Prove that jump continuous functions have at most countable number of discontinuities.

Question

Suppose $E:=(E,\|\!\cdot\!\|)$ is a Banach space and $I:=[\alpha,\beta]$ is a compact perfect interval. A function $f:I\to E$ is jump continuous if the one-sided limits $f(\alpha+),f(\beta-)$ and $f(x\pm)$ exist for all $x\in I^\circ$.

The following is Exercise VI.1.5 from Analysis II by Amann & Escher:

Prove that every jump continuous function has at most a countable number of discontinuities.

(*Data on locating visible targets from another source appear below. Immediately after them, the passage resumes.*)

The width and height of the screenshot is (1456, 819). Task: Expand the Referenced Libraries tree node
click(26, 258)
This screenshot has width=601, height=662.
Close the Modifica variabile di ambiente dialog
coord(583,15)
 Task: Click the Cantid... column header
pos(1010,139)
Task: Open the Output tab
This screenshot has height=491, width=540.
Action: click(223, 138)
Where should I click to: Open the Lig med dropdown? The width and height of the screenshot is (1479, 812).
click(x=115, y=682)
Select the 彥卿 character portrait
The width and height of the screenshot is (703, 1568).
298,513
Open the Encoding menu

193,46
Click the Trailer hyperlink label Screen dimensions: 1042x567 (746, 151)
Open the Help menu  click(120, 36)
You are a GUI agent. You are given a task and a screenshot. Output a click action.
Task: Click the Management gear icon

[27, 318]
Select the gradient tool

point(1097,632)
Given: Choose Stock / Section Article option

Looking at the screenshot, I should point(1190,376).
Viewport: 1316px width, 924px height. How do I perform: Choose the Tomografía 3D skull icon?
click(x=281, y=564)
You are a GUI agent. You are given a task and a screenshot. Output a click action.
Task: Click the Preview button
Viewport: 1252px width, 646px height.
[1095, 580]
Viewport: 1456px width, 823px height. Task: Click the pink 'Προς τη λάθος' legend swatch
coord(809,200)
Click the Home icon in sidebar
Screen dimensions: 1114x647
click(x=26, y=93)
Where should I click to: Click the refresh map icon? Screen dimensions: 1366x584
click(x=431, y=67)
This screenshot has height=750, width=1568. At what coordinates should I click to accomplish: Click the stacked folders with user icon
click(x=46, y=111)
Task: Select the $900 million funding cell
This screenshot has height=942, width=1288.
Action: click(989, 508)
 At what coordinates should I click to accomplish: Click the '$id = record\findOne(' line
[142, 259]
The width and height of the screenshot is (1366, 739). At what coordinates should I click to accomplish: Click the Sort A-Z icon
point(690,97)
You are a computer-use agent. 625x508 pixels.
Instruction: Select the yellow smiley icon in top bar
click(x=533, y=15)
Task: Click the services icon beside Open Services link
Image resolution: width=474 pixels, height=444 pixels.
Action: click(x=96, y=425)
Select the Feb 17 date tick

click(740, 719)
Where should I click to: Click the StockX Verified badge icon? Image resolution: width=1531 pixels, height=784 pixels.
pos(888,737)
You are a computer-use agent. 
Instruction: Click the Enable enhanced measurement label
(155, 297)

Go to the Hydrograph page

I know that monotone functions ($\mathbb{R\to R}$) have the same property, whose proof begins by choosing a rational number between $f(x-)$ and $f(x+)$. I tried to imitate, but I don't know what to do when $E$ is not totally ordered as $\mathbb{R}$ is.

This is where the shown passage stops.